The menu of reform proposed in this book is of course thoroughly radical: abolition of the monarchy and the House of Lords; disestablishment of the Church of England, withdrawal from the European Community as presently constituted; troops (and government) out of Northern Ireland; the establishment of a new Commonwealth of Britain. Only a reconstituted House of Commons would survive from the old order. Needless to say, the breadth of these proposals makes them impossible to achieve; the book is an exercise in existential constitutionalism by an old iconoclast with more political enemies than diary entries. But the man himself is charming. The book contains not a hint of that awful bitterness that invades the minds of so many political 'has-beens'. The writing is full of gusto, the lines delivered with brio and panache.

The left needs a new ideology, some new ideas even. But this book provides neither. Mr Benn has the annoying habit of presenting something blindingly obvious as though it were a deep secret the revelation of which will change the world. Too often there is the intellectual breathlessness of a man in a hurry to his next passion. Northern Ireland 'deserves detailed examination', which it gets in 23 lines before we are suddenly catapulted into local government, where we learn that 'decentralisation of power would revolutionise (its) efficacy'.

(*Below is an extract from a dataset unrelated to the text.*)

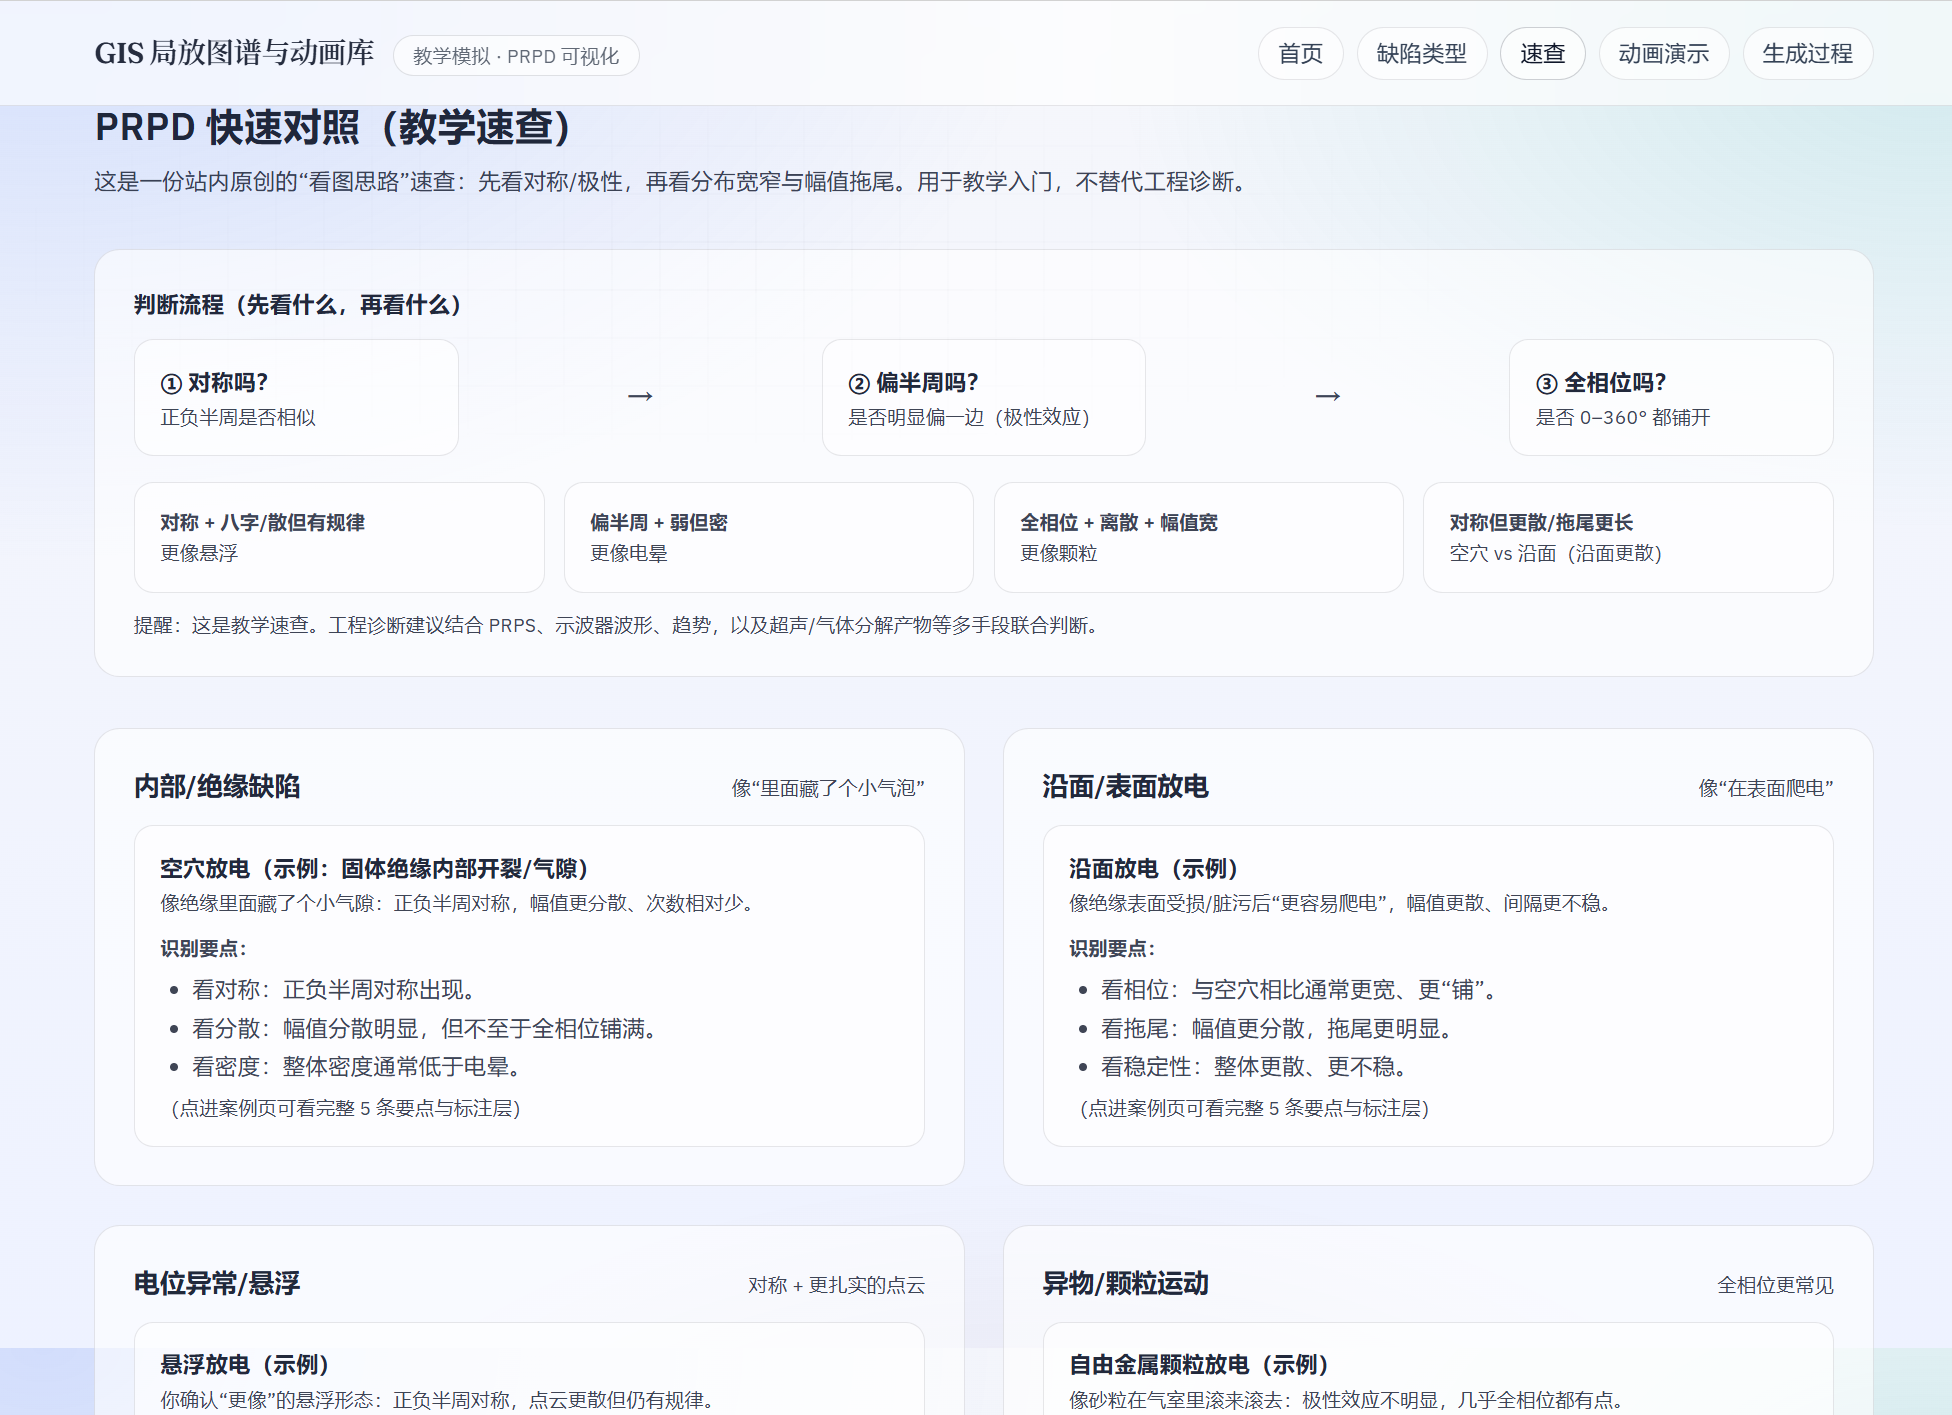Image resolution: width=1952 pixels, height=1415 pixels.
Task: Click the 对称但更散/拖尾更长 card
Action: tap(1628, 537)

The book is plain wrong at times. Roe v Wade has been upheld, not reversed, by the American Supreme Court; whatever is meant by 'a system of government created as a baronial court to King John', it cannot have happened in 1265, by which date this king had been dead almost 50 years; the right to vote is not limited to British citizens who have a residential qualification but also includes Commonwealth and Irish citizens on the same condition, so it is wrong to imply that all foreigners are 'excluded from any right to participate in the political process'; Gerry Adams was elected to Parliament as a Provisional Sinn Fein candidate not as a 'Republican'. Northern Ireland, we are told 'must be free . . . to determine its own future' but the way to achieve this is 'by the termination of British jurisdiction'. So much for local democracy] The book's redeeming feature is its courage. Tony Benn is not afraid to lay out a radical socialist agenda. At a time when his party is on the verge of adopting a whole raft of liberal policies on constitutional reform, his work is a valuable reminder of the importance of democracy, by which Benn means the participation of ordinary people in decision-making and the holding to account of those who exercise political power. His bill of rights includes social and economic rights as well as political freedoms and contains some interesting ideas on the difficult question of its non-judicial enforcement.

Benn reminds us that bills of rights do not need to hand power to the judges to be made to work. But he is unlikely to be listened to, for he has long lost the power to influence events. When there was a chance that he might succeed, Tony Benn inspired fear and loathing. In defeat (which we can now see came with Labour's failure in 1983), he has become a 'dignified' part of that constitution that he excoriates so vehemently.

Sitting in Parliament, moving his points of order, his early day motions, making his socialist speeches and his clever constitutional interventions, he reminds the nation of its commitment to liberty and freedom of speech, while no longer challenging its greedy commitment to inequality. There is no radical so loved as one who has been defeated.